WHAT TO DO:
1. According to the news article about the Ottawa Hospital's new neuromuscular center, on what date did the center open?
2. Copy the passage of the news article about the Ottawa Hospital's new neuromuscular center from "Funded by donors, the" to "treatment or testing.", word for word.
3. Continue the news article about the Ottawa Hospital's new neuromuscular center, starting after its final sentence.

+++ TEXT SECTION +++

A new neuromuscular centre at the Ottawa Hospital’s Civic campus is being called a “game changer” for scientists, doctors and patients alike.
Funded by donors, the centre opened on April 30 and serves as a hub for clinicians and scientists — about 200 of them — to work together to conduct clinical trials and develop new treatments for people with neuromuscular diseases, according to a news release from the Ottawa Hospital.
Until now, patients in the Ottawa area had to travel to Toronto, Montreal or farther for treatment or testing.
Teresa Buffone knows all too well the toll neuromuscular disease can take on a family. Buffone lost her husband years ago to myotonic dystrophy, and has two adult children suffering from the same disease.
“It’s a dream come true to be able to have a research centre that will enable clinical trials and have clinicians working together with researchers to help, to find a solution to the these neurodegenerative diseases,” she told CBC.
Buffone was one of many people who worked hard to make the centre happen, and said it wasn’t easy.
“It takes time. It takes time and perseverance, and continuously knocking on doors. Whether it be physicians, politicians, other people who can lend a hand to fundraising,” she said.
“This is something that is definitely going to help the community, not only my family but also the community in general.”
Motivated by patients
Dr. Jodi Warman Chardon, a neuroscientist and co-director of the new centre, said it all started with a fellowship in Montreal.
“I would take the train up every morning,” she said in an interview. “I would see patients being taken on the train, then I would see them at my clinic in Montreal. If I was lucky enough to get my staff position at the Ottawa Hospital, one of the things that we wanted to do was build a clinical trial centre.”

+++ DATA PROVIDED +++

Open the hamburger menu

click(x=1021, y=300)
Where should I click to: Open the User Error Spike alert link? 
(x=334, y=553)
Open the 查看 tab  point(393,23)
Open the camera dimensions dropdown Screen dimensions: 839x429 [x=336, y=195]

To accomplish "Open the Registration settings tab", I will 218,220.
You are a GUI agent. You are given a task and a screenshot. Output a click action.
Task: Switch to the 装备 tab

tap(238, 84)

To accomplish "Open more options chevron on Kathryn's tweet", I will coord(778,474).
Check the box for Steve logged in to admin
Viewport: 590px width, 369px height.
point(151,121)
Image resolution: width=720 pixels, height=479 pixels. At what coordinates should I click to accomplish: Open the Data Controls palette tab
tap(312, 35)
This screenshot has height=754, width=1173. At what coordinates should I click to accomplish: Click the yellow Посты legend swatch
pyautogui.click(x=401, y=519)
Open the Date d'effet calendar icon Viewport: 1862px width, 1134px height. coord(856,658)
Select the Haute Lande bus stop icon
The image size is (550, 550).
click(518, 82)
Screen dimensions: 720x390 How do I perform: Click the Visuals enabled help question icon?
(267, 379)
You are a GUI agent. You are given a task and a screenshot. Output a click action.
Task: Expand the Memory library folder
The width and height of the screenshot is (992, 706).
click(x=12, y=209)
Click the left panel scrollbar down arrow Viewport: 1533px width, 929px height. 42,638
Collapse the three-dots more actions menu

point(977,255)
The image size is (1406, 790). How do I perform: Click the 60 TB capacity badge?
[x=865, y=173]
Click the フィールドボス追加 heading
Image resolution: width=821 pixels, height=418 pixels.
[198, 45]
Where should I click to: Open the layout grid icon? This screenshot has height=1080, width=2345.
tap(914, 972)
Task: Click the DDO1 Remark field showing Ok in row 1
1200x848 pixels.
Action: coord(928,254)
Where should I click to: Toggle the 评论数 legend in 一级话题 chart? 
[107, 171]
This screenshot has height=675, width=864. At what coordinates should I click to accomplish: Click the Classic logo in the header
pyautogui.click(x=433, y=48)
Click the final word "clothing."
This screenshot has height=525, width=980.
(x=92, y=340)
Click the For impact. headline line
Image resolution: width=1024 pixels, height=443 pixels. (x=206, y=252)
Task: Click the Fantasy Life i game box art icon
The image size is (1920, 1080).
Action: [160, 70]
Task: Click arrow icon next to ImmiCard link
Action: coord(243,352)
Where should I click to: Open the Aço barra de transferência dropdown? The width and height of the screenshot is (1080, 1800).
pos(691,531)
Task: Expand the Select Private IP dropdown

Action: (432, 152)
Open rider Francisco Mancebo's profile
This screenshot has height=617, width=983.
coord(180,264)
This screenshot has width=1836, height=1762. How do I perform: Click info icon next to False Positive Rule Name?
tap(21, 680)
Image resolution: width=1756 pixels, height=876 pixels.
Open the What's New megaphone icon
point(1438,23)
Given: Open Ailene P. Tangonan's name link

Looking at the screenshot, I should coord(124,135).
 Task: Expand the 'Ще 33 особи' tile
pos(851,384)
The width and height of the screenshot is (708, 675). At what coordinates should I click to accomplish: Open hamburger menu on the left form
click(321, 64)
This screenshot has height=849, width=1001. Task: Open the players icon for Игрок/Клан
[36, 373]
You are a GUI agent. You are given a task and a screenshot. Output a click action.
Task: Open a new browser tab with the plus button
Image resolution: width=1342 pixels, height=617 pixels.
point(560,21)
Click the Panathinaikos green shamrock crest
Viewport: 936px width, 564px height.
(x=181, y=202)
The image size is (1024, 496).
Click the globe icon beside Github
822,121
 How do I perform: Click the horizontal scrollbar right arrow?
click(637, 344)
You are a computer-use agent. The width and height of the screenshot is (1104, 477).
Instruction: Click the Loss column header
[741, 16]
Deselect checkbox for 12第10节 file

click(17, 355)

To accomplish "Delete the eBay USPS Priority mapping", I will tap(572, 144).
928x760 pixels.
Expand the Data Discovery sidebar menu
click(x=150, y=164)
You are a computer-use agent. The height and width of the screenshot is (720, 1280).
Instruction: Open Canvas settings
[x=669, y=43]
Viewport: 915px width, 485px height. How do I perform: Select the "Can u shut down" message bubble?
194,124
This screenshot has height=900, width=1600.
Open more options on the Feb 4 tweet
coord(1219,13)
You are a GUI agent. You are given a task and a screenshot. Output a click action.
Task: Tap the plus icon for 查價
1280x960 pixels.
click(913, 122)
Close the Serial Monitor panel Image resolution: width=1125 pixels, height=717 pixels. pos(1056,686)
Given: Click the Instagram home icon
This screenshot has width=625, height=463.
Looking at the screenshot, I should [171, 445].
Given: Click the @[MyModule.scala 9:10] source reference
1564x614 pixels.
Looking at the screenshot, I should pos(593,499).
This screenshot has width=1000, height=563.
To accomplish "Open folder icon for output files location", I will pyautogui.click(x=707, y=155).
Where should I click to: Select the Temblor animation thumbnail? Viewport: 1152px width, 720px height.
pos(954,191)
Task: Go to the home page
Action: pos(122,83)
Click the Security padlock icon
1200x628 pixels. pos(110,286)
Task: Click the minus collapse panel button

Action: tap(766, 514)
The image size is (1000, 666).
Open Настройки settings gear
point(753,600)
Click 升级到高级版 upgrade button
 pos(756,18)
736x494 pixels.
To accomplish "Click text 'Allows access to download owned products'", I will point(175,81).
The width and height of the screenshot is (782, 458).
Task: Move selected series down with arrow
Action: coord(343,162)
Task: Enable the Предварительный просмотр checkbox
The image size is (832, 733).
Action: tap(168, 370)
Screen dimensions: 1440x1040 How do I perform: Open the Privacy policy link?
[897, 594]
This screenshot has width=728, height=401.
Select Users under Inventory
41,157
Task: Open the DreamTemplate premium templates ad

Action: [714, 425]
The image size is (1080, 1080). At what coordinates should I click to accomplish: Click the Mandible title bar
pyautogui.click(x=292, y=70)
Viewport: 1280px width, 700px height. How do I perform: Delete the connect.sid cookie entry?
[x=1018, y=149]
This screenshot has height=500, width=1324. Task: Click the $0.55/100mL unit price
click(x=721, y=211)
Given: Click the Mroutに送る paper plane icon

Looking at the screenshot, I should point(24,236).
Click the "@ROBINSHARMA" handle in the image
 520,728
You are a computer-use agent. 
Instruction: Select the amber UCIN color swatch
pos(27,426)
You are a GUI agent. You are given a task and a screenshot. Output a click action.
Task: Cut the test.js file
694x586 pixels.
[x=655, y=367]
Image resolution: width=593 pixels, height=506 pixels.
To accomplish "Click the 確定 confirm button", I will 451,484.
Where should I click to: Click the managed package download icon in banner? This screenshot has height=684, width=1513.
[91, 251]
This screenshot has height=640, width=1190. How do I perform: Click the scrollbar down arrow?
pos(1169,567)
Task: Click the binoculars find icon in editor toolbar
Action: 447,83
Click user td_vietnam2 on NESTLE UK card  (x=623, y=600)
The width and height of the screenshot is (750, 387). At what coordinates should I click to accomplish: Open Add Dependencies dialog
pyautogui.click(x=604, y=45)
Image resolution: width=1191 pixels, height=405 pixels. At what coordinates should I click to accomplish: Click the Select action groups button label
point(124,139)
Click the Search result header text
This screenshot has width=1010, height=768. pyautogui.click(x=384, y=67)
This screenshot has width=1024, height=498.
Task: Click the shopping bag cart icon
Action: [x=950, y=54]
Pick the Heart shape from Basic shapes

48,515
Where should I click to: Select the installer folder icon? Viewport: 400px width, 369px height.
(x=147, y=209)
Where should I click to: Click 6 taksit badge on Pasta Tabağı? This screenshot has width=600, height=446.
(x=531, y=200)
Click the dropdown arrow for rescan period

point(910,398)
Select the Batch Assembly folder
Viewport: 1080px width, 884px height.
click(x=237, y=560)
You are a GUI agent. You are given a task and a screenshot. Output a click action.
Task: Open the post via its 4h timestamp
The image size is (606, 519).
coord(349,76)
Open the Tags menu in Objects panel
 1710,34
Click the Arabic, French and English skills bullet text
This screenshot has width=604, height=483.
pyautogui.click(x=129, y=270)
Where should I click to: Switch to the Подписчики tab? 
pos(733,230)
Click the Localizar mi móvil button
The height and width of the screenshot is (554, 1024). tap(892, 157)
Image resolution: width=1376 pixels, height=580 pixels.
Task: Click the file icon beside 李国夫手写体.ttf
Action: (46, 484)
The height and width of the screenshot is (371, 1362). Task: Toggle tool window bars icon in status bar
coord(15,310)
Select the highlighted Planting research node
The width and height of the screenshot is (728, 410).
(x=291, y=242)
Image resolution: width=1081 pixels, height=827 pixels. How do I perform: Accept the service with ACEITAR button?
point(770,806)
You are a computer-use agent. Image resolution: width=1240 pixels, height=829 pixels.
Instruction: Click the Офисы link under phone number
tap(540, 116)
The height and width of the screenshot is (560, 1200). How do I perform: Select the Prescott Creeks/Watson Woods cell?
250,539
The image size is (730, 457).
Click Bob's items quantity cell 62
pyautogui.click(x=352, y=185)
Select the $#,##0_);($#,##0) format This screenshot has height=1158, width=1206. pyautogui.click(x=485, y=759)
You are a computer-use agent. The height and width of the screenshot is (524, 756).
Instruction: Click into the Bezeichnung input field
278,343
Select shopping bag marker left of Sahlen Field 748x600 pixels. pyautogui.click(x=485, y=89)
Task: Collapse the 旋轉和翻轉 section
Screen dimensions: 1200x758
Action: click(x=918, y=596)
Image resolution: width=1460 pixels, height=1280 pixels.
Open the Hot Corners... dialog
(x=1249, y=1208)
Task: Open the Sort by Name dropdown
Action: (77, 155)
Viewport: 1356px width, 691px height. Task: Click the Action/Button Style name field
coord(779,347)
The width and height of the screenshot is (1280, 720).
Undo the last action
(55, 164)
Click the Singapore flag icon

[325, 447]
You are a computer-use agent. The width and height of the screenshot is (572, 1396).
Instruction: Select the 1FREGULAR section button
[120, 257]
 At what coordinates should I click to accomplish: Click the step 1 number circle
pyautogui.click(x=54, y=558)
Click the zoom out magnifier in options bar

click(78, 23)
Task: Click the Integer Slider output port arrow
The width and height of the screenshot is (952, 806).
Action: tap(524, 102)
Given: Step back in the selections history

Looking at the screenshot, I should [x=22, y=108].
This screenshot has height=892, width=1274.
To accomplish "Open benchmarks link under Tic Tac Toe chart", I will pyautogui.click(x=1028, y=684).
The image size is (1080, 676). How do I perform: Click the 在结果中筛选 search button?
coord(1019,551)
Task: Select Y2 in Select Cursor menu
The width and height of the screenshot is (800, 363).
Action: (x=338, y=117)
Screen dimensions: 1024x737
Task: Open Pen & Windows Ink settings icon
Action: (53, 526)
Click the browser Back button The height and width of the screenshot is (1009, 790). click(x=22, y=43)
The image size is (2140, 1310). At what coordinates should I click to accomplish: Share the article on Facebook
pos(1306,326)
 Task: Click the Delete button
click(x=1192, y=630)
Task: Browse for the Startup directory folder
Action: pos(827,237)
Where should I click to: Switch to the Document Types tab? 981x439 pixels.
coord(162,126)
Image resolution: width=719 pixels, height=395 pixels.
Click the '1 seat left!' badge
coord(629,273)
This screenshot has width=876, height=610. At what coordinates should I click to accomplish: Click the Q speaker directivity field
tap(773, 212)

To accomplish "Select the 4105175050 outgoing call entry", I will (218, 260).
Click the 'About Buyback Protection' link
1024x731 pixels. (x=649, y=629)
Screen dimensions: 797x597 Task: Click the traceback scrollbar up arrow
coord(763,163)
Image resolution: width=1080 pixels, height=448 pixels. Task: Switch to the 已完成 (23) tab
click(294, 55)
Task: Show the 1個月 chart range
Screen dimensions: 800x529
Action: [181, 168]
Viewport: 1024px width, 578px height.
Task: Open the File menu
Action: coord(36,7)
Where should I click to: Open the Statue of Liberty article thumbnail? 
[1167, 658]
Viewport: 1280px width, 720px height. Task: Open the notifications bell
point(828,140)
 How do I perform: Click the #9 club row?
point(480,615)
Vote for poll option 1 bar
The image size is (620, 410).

+++

RESPONSE LIST:
1. April 30

2.
Funded by donors, the centre opened on April 30 and serves as a hub for clinicians and scientists — about 200 of them — to work together to conduct clinical trials and develop new treatments for people with neuromuscular diseases, according to a news release from the Ottawa Hospital.
Until now, patients in the Ottawa area had to travel to Toronto, Montreal or farther for treatment or testing.

3.
That was one motivator. Another was the patients themselves.
“The biggest part is being motivated by our patients. Every day when we see the patients that go through this with such grace,” she said.
For Warman Chardon, the collaboration among such a high concentrations of researchers and doctors working on neuromuscular diseases is very exciting.
“That’s the game changer. Being able to work with our basic science colleagues who are doing excellent work in the lab with cells and mice models, really for us, we will have so much more information working with them,” she said.
“And also from the patient perspective and the physician perspective, they can take a skin biopsy and turn that into a nerve cell and be able to test certain medications and see if that’s effective treatment.”
Researchers and clinicians at the centre are also affiliated with the University of Ottawa’s Centre for Neuromuscular Disease and Brain and Mind Research Institute.
The new centre is expected to serve about 10,000 people a year who suffer from diseases including ALS, myotonic dystrophy, muscular dystrophy and Guillain-Barré syndrome.